Ödemeye esas teşkil eden bir belgenin Cumhurbaşkanı tarafından belirlenecek ülkelerde düzenlenmesi, vergi kesintisi için yeterlidir. Ancak bu yerler Cumhurbaşkanı tarafından ilan edilmediğinden yüzde 30’luk kesinti (stopaj) de yapılmayacaktır. Bu durum Hazineyi çok ciddi şekilde zarara uğratmaktadır.
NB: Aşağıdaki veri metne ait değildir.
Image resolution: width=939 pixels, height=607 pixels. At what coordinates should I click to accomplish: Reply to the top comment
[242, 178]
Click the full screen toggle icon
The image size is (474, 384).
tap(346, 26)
Şimşek, bu konuda Cumhurbaşkanı'nı uyaracak mı?

KVK m.30/7.fkr uyarınca stopaj yapılması için bu yerlerin Cumhurbaşkanınca ilan edilmesi gerektiği aksi durumda buraya aktarılan tutarlar üzerinden stopaj yapılmayacağı net bir şekilde belirtilmiş.

Vergi cennetleri hususunda ne Erdoğan ne Cevdet Yılmaz ne de Şimşek herhangi bir açıklama yapmakta.

Hazine ve Maliye Bakanlığı’nın bu yönde bir rapor hazırlaması şarttır. Çünkü 5520 sayılı Kurumlar Vergisi Kanunu’nun yürürlüğe girmesinden bu yana yaklaşık 18 yıllık süreçte vergi cenneti sayılan yerlerin listesinin açıklanmamasından kaynaklı ne kadarlık bir vergi kaybı olduğunu bilmek bir vergi mükellefi olarak yurttaşlık hakkımız olsa gerek.

Bu nedenle Şimşek’in Cumhurbaşkanını tez elden bu listelerin ilanı konusunda uyarması ya da bir düzenleme yapılmayacaksa da neden yapılmayacağı hususunu açıklaması gerekmektedir.